In conclusion, few reports on protein detection by using uGA assay exist, mainly because the proteins may be directly absorbed on the surface of AuNPs to form the protein corona. Therefore, disturbing the formation of protein corona is a prerequisite for the successful design of an uGA assay for protein detection. Adjustment of pH of the probe solution is one effective approach. In the current work, a probe solution with a pH slightly higher than the pI of the target protein was validated to be suitable for protein detection in a uGA assay. Three model proteins with different pIs (i.e., β-LG, LF, LZM) were utilized in a proof-of-principle concept of this essay.
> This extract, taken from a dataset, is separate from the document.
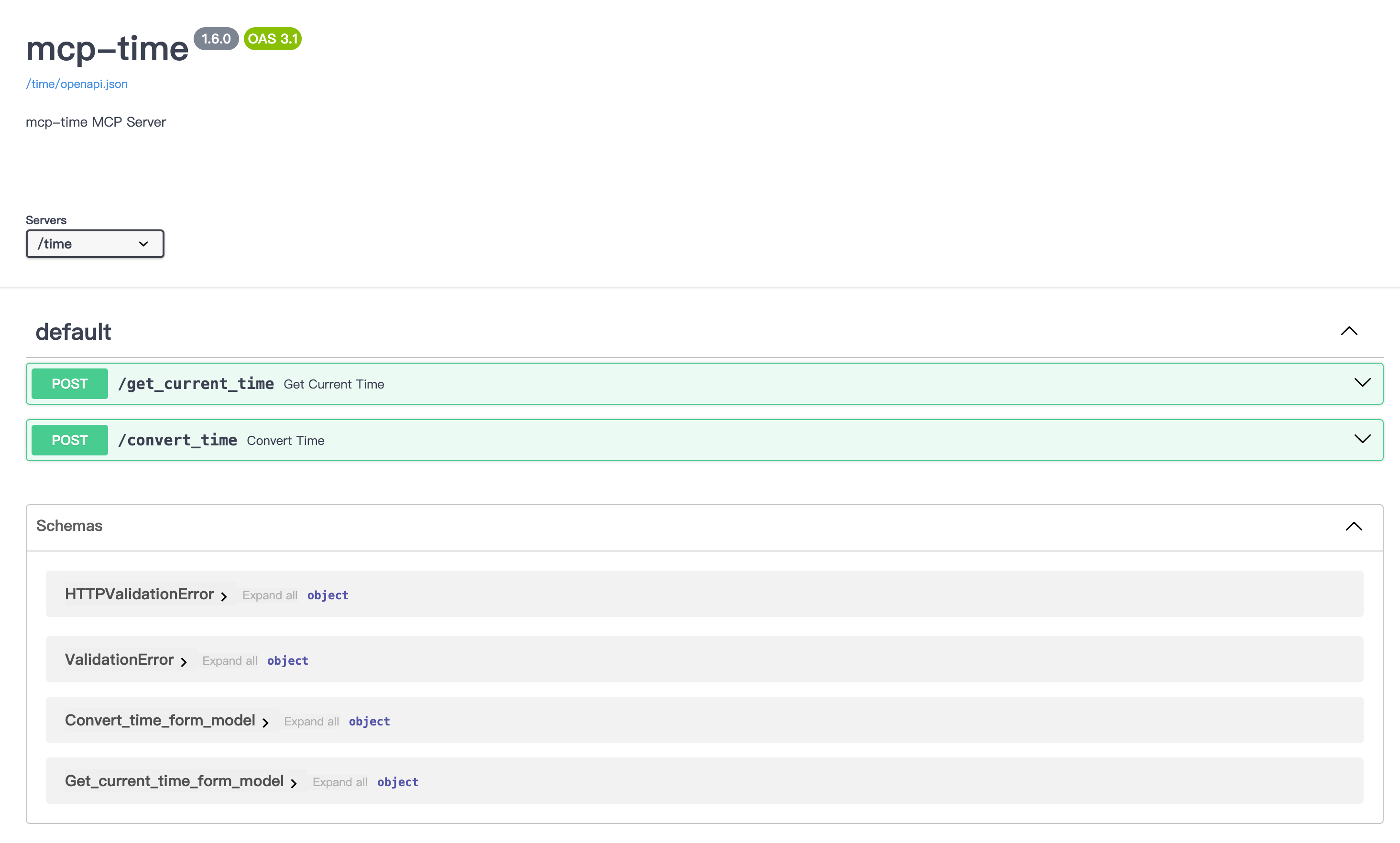This screenshot has height=843, width=1400.
Task: Expand /convert_time endpoint arrow
Action: (x=1362, y=439)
The uGA assay shows a better LOD for all three proteins compared with other methods (Table S1), suggesting the practical meaning of this problem-solving strategy. It is worth noting that the interfering proteins with pIs higher than the optimized pH of the assay form protein corona on the surface of AuNPs at optimized pH, which are removed by centrifugation of protein corona/AuNPs aggregation before the start of actual sample detection. Moreover, the successful performance of uGA assay for three model proteins shows that this strategy may be universally applied, whether for basic proteins or acidic proteins.